Gabrielle Welford responds to Dave Smith
From: Gabrielle Welford <removed>
you seem to be saying that it is “divisive grilling” and being “confrontational” to ask questions. i do have more questions of my own, so i hope these will be received with an attitude more receptive of inquiry and less seemingly insistent on cooperation and smooth sailing at the cost of gaining an understanding of what is happening.
my next question has to do with what is meant by an ability to work cooperatively. i understand that it can be hard for a group to work together if there are always fights going on, but surely it pays to have the possibility of a neutral process in place through which to go deeper and find out where the disagreements are rooted among these people--who are supposedly working together for peace and a sane environment. i have volunteered to get information on putting a grievance process in place (though steve did mention something about an existing grievance process) for this purpose. it seems to me that the fault lies not necessarily with the individuals here, who apparently are on the same side in this struggle, but with the structure we have in place for resolving differences. if we don’t have such a structure in place and people who are willing to meet with a mediator if necessary, the only option will of course be for the parties on one side of the disagreement to try and oust the parties on the other(s).

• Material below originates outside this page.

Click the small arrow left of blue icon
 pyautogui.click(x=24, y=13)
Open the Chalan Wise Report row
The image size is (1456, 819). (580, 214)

my question here is whether we are really reduced only to working with people who agree with us and who see cooperation as: “Things get done, decisions are made in a timely manner, meetings are light-hearted and last half the time they did previously. That is what cooperation is all about.”
i think that’s a wonderful goal to work towards but i don’t agree that it is “what cooperation is all about.” cooperation also involves trying to understand where a group of necessarily different people are coming from individually. when someone(s) turns out to have a different vision from the majority point of view on something, are we going to engineer their exit or figure out whether there might be something to what they’re saying --if necessary by calling in a neutral party?